Character for character, transcribe the entries below, minus the images.

※

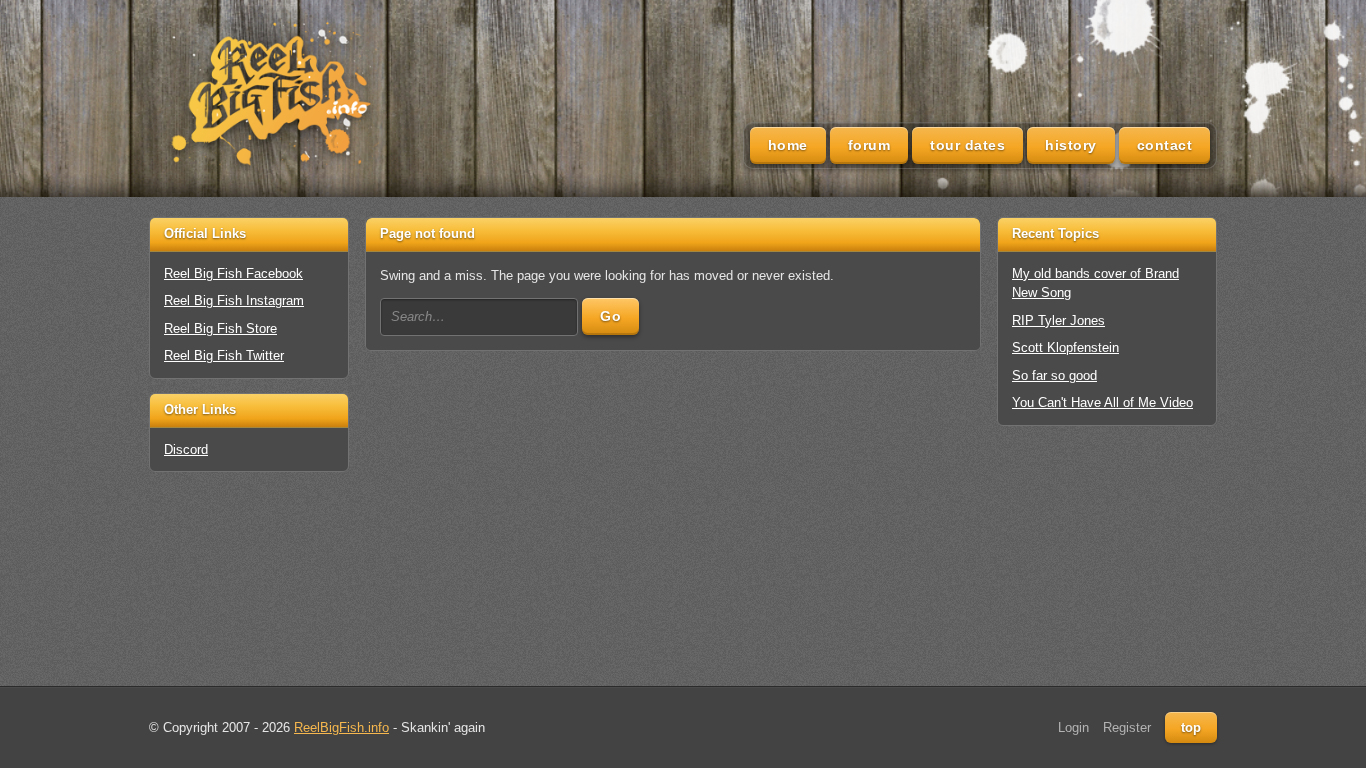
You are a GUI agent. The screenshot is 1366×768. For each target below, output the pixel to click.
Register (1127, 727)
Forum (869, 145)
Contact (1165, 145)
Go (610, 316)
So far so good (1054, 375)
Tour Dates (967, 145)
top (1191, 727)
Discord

※

● Answer for this exercise
You are a GUI agent. The screenshot is 1366×768. For each target below, output the pixel to click.
Register (1127, 727)
Forum (869, 145)
Contact (1165, 145)
Go (610, 316)
So far so good (1054, 375)
Tour Dates (967, 145)
top (1191, 727)
Discord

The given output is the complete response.